Problem description:
Show every line below where "jseaes" appears.

Records to process:
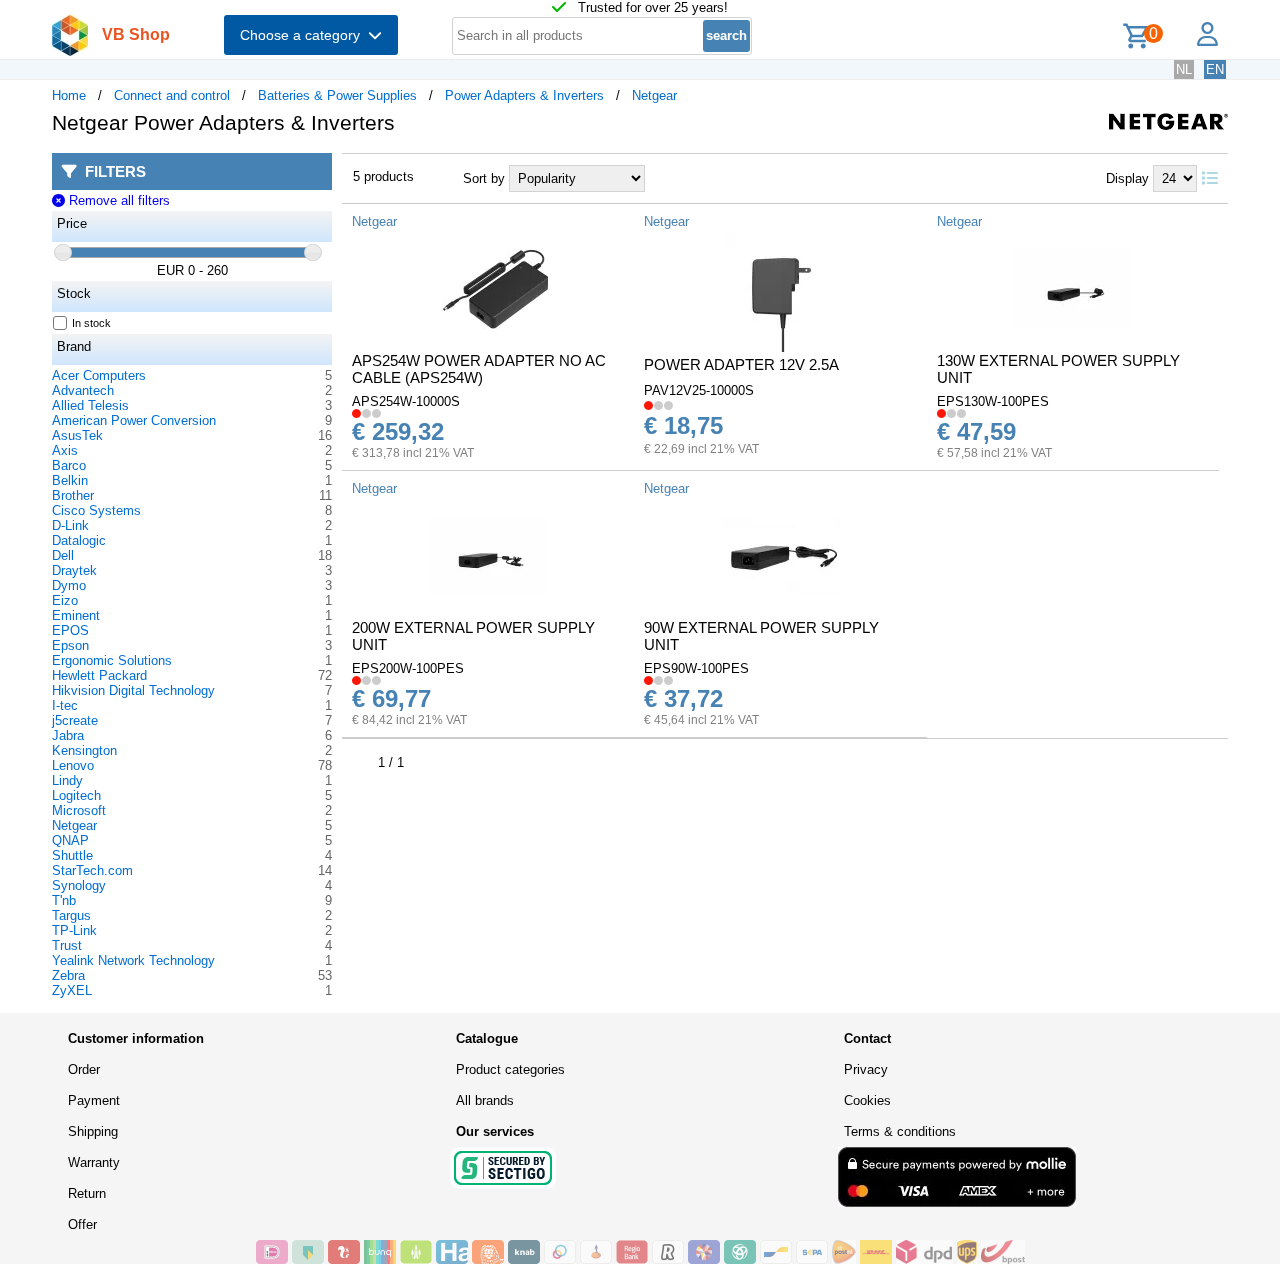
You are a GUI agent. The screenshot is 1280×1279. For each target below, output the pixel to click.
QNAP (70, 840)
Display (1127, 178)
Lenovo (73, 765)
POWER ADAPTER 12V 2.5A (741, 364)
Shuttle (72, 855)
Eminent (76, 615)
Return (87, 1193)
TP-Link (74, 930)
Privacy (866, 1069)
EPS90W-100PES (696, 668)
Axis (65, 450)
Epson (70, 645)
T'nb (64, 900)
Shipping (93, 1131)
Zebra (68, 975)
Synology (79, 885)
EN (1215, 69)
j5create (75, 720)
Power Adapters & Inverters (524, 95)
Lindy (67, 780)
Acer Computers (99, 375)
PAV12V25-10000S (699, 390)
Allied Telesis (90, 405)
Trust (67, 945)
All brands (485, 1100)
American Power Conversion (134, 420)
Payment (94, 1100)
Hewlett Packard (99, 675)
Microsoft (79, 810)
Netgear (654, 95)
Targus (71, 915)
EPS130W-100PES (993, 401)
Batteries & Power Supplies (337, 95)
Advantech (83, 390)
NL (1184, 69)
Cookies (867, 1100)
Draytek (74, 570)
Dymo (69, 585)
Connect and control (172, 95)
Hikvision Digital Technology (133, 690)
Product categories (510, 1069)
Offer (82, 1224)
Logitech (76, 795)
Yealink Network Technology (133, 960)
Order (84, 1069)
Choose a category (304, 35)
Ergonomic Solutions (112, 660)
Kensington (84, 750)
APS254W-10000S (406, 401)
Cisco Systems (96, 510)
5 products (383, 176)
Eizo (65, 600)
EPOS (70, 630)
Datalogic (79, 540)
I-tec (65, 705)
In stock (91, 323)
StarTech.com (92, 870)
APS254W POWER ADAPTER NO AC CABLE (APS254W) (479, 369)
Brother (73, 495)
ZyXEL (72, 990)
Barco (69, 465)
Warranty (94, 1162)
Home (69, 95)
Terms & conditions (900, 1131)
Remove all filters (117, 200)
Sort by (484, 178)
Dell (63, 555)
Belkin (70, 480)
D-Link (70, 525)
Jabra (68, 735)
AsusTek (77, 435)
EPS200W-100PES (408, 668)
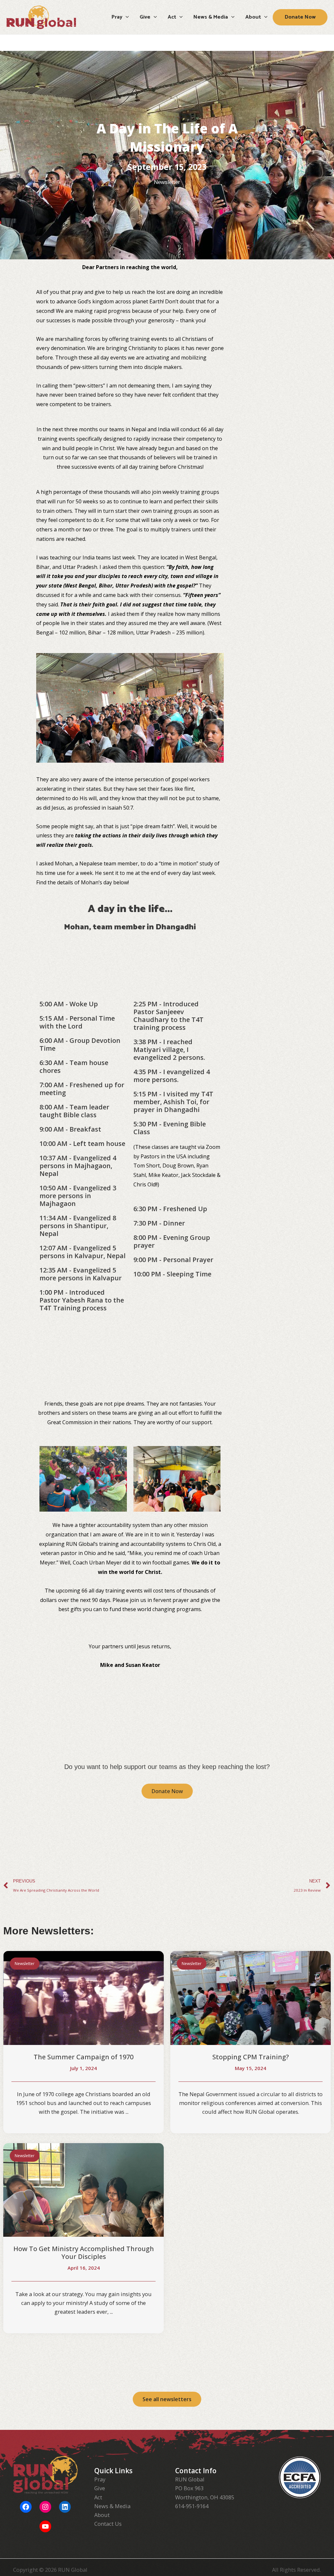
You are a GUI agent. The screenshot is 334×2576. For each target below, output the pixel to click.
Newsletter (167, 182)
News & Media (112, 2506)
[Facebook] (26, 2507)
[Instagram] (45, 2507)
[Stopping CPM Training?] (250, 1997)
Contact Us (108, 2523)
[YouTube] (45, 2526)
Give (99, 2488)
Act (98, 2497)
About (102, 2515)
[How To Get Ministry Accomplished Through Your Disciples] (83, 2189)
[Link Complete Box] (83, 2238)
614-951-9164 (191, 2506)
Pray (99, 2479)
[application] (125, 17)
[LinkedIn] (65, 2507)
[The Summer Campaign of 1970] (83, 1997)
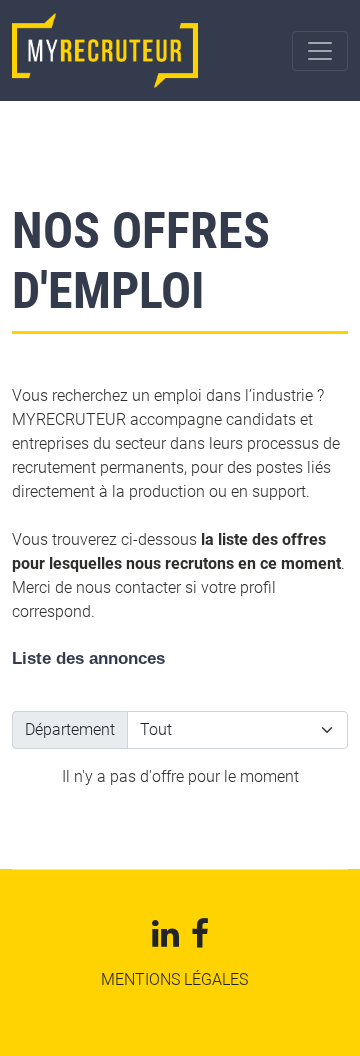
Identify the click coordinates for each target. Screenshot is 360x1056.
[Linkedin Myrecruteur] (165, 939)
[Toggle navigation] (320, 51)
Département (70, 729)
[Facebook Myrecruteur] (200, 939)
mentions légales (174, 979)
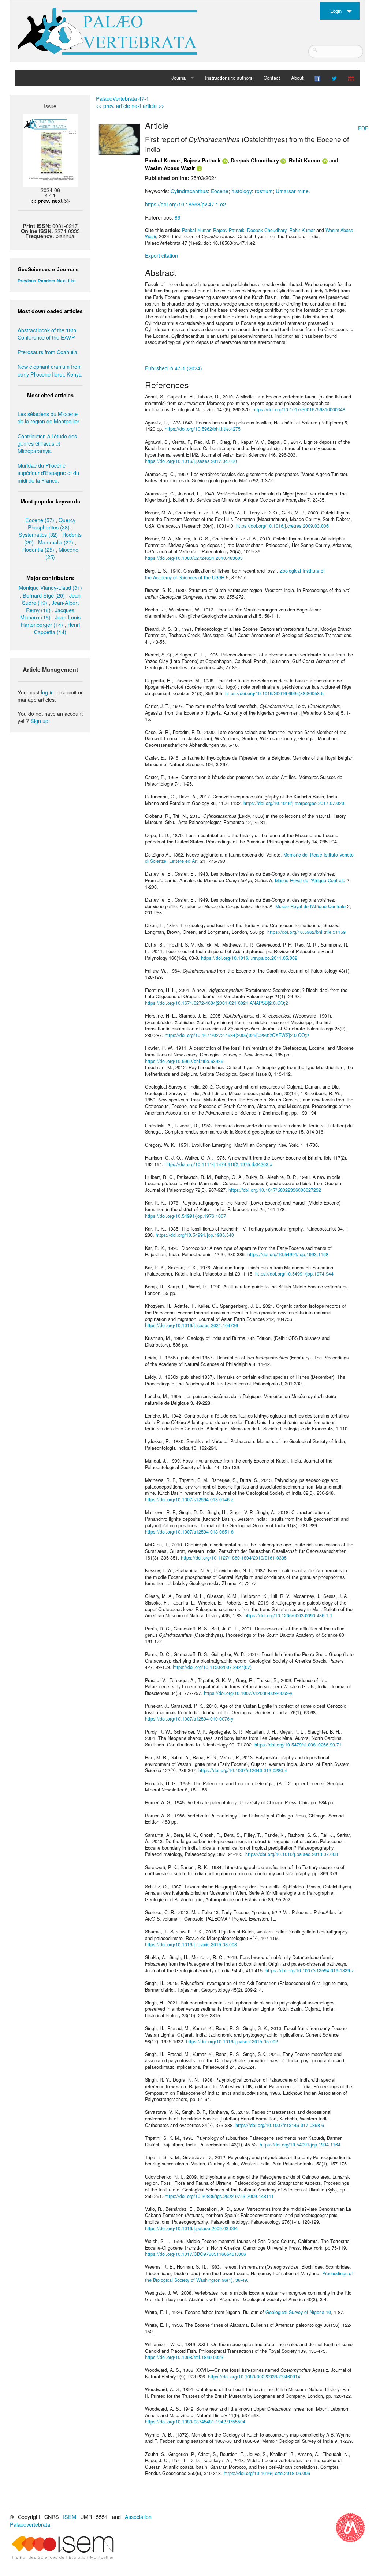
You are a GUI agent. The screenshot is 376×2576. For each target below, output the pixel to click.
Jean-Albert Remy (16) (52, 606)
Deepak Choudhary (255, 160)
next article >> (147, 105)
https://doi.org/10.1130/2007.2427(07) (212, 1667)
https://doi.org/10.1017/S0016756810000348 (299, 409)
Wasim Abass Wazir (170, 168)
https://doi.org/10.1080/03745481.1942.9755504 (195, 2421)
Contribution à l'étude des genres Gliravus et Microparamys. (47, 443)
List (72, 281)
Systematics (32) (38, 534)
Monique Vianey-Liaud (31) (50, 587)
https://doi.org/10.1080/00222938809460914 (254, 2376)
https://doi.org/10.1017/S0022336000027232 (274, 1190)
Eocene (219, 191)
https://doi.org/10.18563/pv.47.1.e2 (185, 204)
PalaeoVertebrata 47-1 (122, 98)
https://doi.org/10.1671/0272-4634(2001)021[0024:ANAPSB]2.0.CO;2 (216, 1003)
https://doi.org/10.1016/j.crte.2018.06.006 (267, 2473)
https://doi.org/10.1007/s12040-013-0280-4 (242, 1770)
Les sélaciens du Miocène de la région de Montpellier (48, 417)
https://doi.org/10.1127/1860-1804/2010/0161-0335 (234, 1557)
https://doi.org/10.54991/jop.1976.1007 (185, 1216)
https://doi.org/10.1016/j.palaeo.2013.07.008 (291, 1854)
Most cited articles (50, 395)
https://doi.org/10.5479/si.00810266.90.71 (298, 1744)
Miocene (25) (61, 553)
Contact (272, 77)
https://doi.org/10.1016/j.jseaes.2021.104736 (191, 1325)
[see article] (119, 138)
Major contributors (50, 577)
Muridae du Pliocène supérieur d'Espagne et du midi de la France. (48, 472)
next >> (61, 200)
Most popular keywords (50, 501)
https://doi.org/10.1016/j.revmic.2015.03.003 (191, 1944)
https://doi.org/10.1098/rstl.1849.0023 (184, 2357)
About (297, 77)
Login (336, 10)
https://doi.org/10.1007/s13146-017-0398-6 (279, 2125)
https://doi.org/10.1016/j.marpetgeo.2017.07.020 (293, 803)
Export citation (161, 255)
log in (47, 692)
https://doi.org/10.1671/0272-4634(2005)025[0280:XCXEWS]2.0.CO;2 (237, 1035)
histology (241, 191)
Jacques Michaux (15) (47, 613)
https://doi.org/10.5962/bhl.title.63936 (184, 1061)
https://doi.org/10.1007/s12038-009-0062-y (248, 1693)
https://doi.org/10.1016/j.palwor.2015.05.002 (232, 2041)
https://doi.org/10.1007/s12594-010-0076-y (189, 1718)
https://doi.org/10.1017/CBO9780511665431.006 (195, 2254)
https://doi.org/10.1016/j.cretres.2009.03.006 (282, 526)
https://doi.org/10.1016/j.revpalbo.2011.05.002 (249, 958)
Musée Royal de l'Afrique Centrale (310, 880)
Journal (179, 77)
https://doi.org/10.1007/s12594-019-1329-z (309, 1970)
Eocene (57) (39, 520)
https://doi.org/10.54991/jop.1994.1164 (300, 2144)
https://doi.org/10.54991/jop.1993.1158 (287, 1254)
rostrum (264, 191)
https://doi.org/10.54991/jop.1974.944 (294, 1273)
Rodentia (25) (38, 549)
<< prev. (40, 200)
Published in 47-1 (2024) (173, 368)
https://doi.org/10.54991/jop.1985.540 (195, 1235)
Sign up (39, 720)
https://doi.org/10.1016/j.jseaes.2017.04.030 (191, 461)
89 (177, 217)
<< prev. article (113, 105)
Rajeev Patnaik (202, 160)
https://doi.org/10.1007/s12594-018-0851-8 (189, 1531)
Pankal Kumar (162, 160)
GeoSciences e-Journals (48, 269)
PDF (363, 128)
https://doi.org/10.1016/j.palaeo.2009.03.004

Answer:
https://doi.org/10.1016/j.jseaes.2021.104736 (191, 1325)
https://doi.org/10.1016/j.jseaes.2017.04.030 (191, 461)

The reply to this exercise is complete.